1975, c’est l’année à laquelle est arrivé mon père à Paris. Il se souvient. Tout était déjà là. Les tours de 30 étages. Les toits des boutiques en forme de pagode. Même ce restaurant immense, le Chinatown, où l’on fête le Nouvel An et les mariages de la communauté asiatique.

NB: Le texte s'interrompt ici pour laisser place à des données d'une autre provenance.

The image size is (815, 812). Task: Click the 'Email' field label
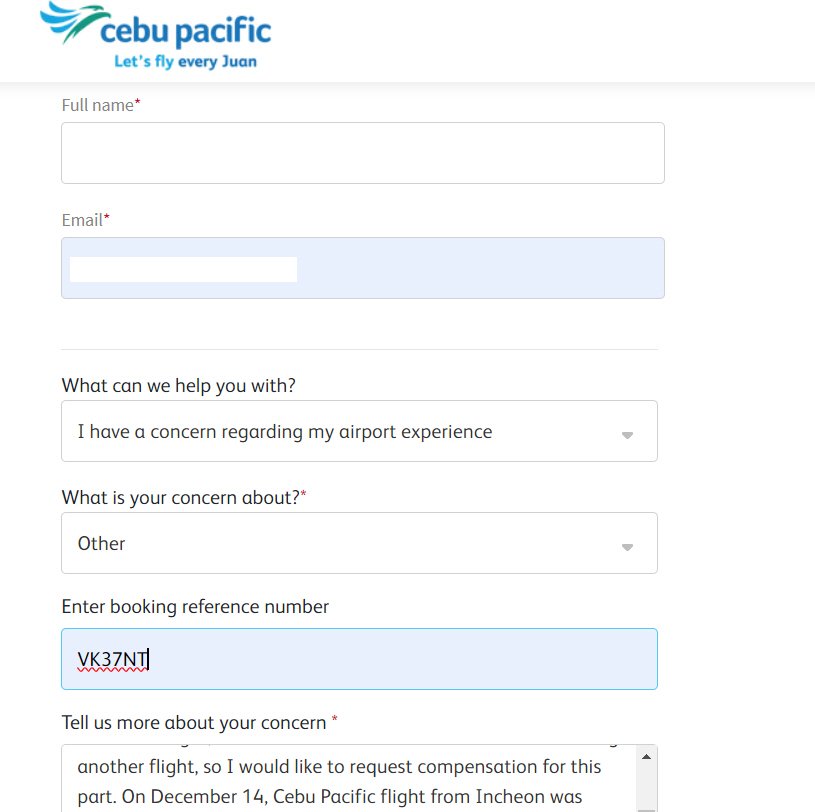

Cette année-là, cet ensemble de béton connu sous le nom des Olympiades s’élevait de terre. Des immeubles de 100 mètres de haut construit sur l’emplacement d’une ancienne gare à charbon, mais boudés par les Français qui refusèrent de s’y installer. Quelques mois plus tard, ce quartier vertical fut investi par les réfugiés asiatiques qui fuyaient le génocide des Khmers rouges au Cambodge*. Et tout autour, leurs commerces ont éclos, faisant de ce coin du 13ème arrondissement de Paris le plus grand quartier chinois d’Europe.
Défini par un triangle créé par l’avenue de Choisy, le boulevard Masséna et l’avenue d’Ivry, c’est un quartier chinois loin des clichés, habité par des communautés autant asiatiques que maghrébines ou occidentales.
1975 marque aussi l’arrêt du projet des grands ensembles des Olympiades, dont l’urbanisme est remis en question. Sur les fondations avortées, la végétation a émergé, encerclant les tours bétonnées dans une harmonie non calculée.
Je capture ce morceau de ville sur des films Kodak UltraMax. En essayant cette pellicule les premières fois, je la trouvais trop saturée. Ici, elle ravive le rouge écaillé des murs et le côté défraîchi des grands ensembles propres aux années 70. Ici, rien ou presque n’a changé depuis 50 ans.
*L’INSEE recense 20 000 immigrés asiatiques en 1975 et 104 000 en 1982. Parmi ces immigrés, on compte des ethnies du Vietnam, du Laos et du Cambodge, mais aussi des minorités chinoises qui formaient une proportion importante dans les villes de ces pays (Michelle Guillon, Les Asiatiques en France, article de 1995).